Lumbung Aksara dari Ibu Tien Soeharto Bernama Perpustakaan Nasional

Oleh Thowaf Zuharon

Serial Tulisan Memperingati Setengah Abad Yayasan Harapan Kita yang akan diperingati pada 23 Agustus 2018

Sebuah peribahasa Latin kuno yang berbunyi verba volant scripta manent (Segala yang terkatakan akan segera lenyap, segala yang tertulis akan selalu abadi, Red), merupakan peribahasa yang sangat sesuai kita hadiahkan bagi kiprah luhur Ibu Fatimah Siti Hartinah Soeharto, pendiri Yayasan Harapan Kita.

Gagasan Ibu Tien Soeharto atas pentingnya dibangun Perpustakaan nasional, merupakan bukti kesadarannya tentang gerakan keberaksaraan, juga pentingnya peran buku dan minat baca dalam mewujudkan masyarakat Indonesia yang cerdas. Artinya, sosok Ibu Negara asal Solo ini memang memiliki perhatian besar dalam dunia pendidikan.

Thowaf Zuharon.
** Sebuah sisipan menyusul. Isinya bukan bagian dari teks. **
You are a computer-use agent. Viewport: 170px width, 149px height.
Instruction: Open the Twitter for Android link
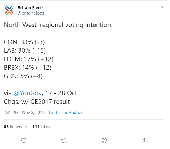(66, 113)
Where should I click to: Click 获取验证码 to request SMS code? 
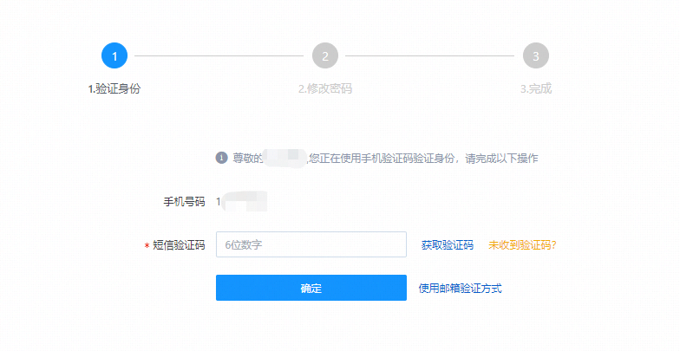[448, 244]
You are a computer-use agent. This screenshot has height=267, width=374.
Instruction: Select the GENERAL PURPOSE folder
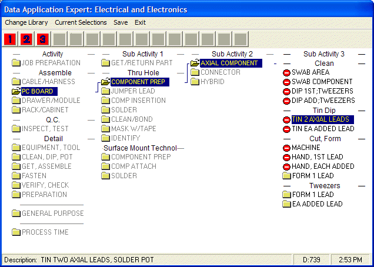(x=48, y=213)
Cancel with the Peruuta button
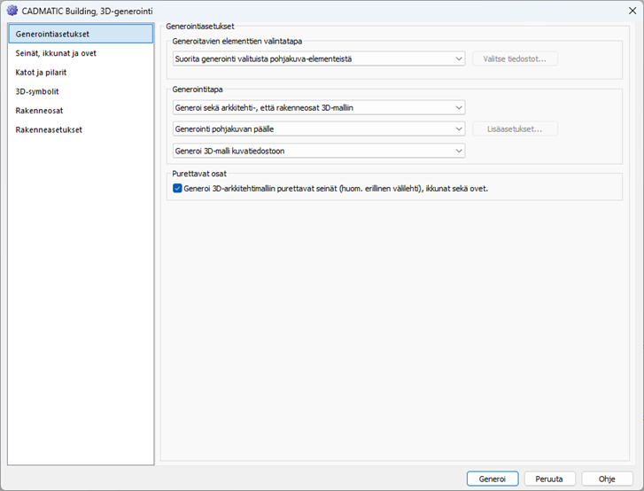644x491 pixels. [549, 479]
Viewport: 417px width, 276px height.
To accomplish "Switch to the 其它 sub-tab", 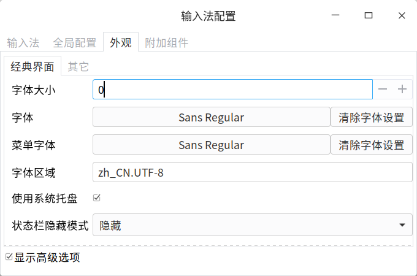I will coord(78,67).
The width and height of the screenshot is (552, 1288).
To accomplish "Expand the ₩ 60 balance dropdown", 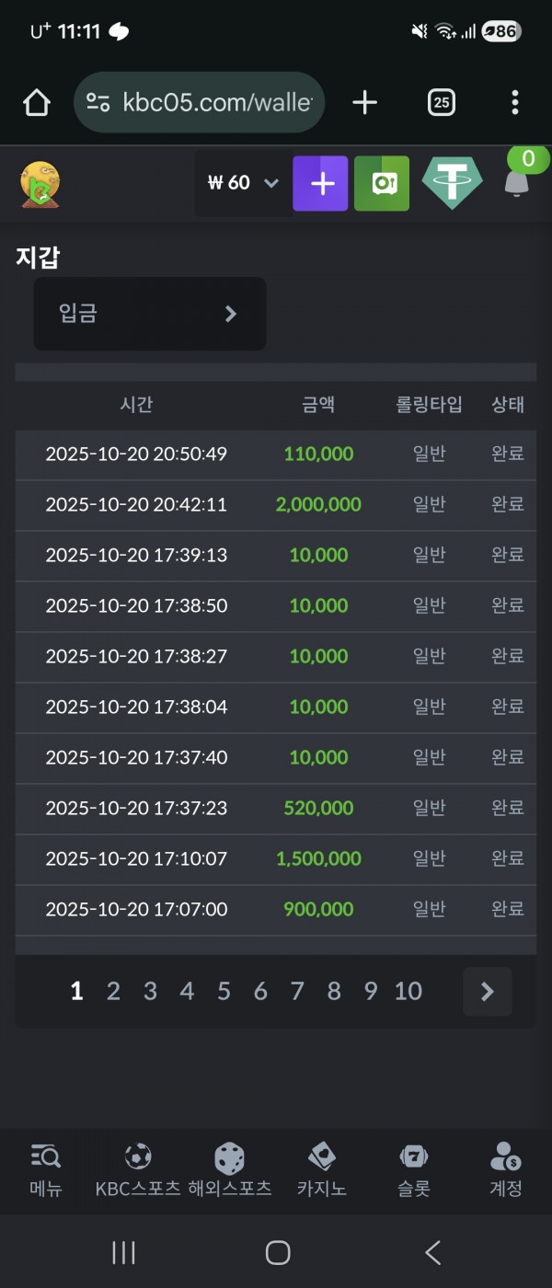I will point(242,183).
Foto: Dokumentasi CDN

Bisa jadi, Ibu Tien Soeharto sangat paham, rangkaian aksara dan bahasa yang tertuang di dalam prasasti daun lontar, pahatan aksara di dinding-dinding goa, juga kisah-kisah yang dirautkan di berbagai kulit binatang atau papyrus di masa lalu, kakawin dan puja sastra yang ditorehkan dalam berbagai kitab jawa kuno, ternyata banyak mempengaruhi berbagai peristiwa maupun kebijakan sebuah negara.

Senyatanya, semboyan Bhinneka Tunggal Ika yang ditorehkan oleh Empu Tantular di dalam Kitab Sutasoma, menjadi semboyan yang ditetapkan oleh Pemerintah Republik Indonesia pada lambang Negara Indonesia Garuda Pancasila. Padahal, kitab Sutasoma ditulis pada abad ke-14, sedangkan Garuda Pancasila berikut semboyannya dirangkai pada 1950.
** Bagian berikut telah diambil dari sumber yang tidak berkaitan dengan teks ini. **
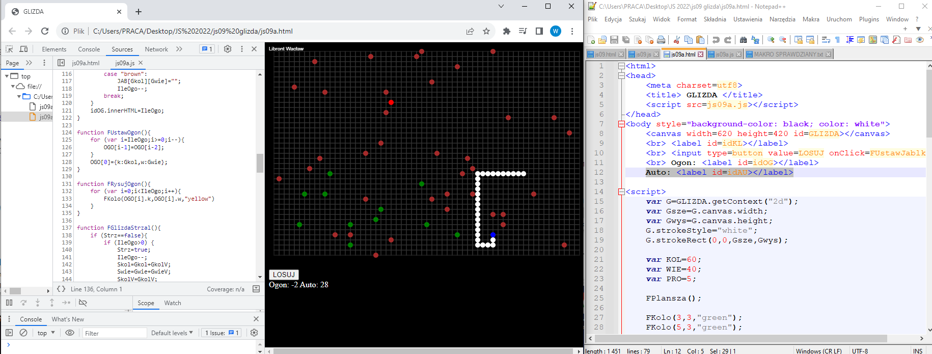Image resolution: width=932 pixels, height=354 pixels.
Task: Deactivate breakpoints in the Sources panel
Action: pos(83,303)
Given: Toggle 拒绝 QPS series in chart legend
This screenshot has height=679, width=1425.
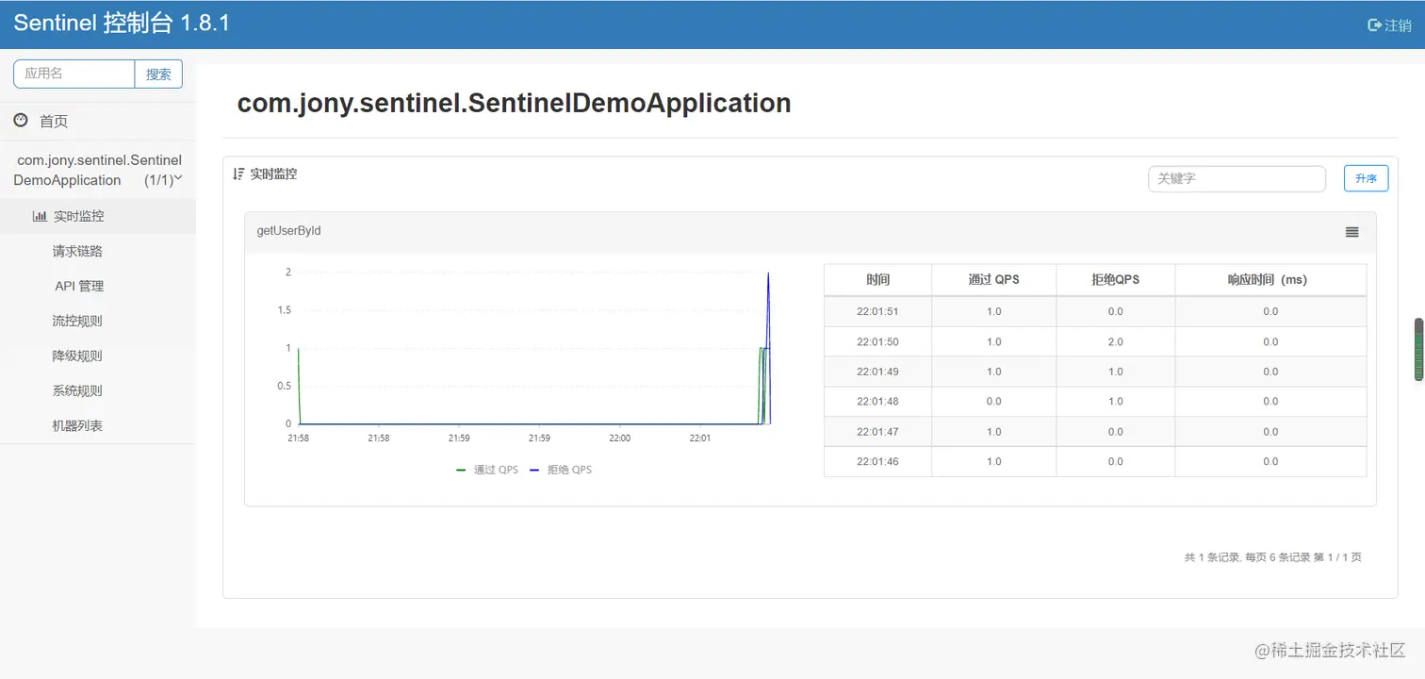Looking at the screenshot, I should click(x=561, y=470).
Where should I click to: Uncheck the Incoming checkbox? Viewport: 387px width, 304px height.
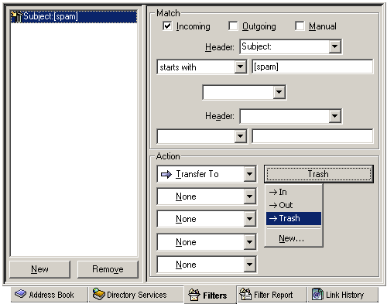[x=167, y=26]
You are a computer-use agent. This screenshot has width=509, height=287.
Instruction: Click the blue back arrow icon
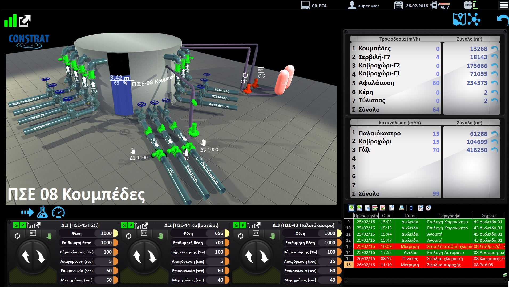point(502,20)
Ada jarak waktu lebih dari setengah abad, tapi pengaruh keluhuran nilai Sutasoma masih mampu mematri falsafah kenegaraan Bangsa Indonesia. Jika kitab Sutasoma itu lenyap karena perang dan semboyan Bhinneka Tunggal Ika tidak merasuk dalam jiwa pemimpin Indonesia saat itu, barangkali, arah kebijakan negara Indonesia tidak akan seperti sekarang.

Lihat juga...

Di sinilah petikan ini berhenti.